Comunque, se anche in questa esigenza di una "religione scevra di ogni credulità" (Dionisotti) il B. poteva concepire un incontro con le posizioni dei luterani - e le formule più esplicite in questo senso furono in seguito cancellate sul manoscritto - resta fuori d'ogni dubbio la sua volontà di mantenersi fedele alla Chiesa cattolica, al cui giudizio sottopose tutto quanto nella sua opera avesse bisogno di correzione (ms. 2287, ff. 287r-289r). Inoltre, la sua avversione al culto idolatrico delle immagini e delle reliquie dei santi non lo portava a rifiutare ogni manifestazione del culto dei santi, come mostra il fatto che egli stesso inviò alla nipote, suor Giovanna Burlamacchi, una Vita della beata Cristiana da lui tradotta in volgare.

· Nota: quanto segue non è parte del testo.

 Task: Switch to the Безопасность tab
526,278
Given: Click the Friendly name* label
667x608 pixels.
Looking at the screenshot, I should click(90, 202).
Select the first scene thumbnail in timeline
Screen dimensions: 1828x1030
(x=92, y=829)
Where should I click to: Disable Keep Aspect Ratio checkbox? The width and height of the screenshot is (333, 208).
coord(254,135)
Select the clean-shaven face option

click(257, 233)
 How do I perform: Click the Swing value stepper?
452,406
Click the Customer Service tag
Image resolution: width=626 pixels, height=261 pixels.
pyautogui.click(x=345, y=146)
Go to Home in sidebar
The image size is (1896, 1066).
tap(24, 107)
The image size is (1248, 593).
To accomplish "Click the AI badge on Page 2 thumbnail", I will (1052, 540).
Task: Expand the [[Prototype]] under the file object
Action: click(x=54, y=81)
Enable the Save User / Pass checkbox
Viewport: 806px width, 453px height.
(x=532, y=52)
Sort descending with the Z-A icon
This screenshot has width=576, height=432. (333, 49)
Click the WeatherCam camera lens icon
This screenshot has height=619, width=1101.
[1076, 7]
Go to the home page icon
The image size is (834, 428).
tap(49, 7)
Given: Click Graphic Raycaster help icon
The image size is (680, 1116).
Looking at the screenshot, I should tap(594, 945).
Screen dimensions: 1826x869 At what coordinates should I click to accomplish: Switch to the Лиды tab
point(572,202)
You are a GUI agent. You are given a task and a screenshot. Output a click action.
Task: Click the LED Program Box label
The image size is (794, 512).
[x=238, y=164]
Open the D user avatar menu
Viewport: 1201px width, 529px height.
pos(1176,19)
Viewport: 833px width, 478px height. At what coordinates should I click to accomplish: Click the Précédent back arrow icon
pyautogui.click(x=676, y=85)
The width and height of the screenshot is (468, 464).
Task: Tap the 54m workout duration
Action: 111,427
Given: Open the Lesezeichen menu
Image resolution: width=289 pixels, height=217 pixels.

Si ignorano le successive vicende della vita del Boccella.
Fonti e Bibl.: Archivio di Stato di Lucca, Riformagioni 32, ff. 268v-269r; 39, f. 216rv; Ibid., Anziani 150, ff. 44r, 45r, 89r; Ibid., Notarile 2389, ff. 963r-969v; G. M. Mazzuchelli, Gli Scrittori d'Italia, II, 3, Brescia 1762, p. 2260; C. Lucchesini, Della storia letteraria del Ducato lucchese, in Mem. e doc. per servire all'istoria del ducato di Lucca, IX, Lucca 1825, pp. 233 s., 240; X, ibid., 1831, pp. 445 s.; G. Mazzatinti, Inv. dei manoscritti delle biblioteche d'Italia, XI, Forlì 1902, p. 224; C. Dionisotti, in G. Guidiccioni, Orazione ai nobili di Lucca, Roma 1945, pp. 60-84; G. Antonazzi, L. Valla e la donazione di Costantino nel sec. XV con un testo inedito di A. Cortesi, in Riv. di storia della Chiesa in Italia, IV (1950), pp. 186-234 (vedi p. 222 n); M. Berengo, Nobili e mercanti nella Lucca del Cinquecento, Torino 1965, pp. 41, 88, 259 s., 270.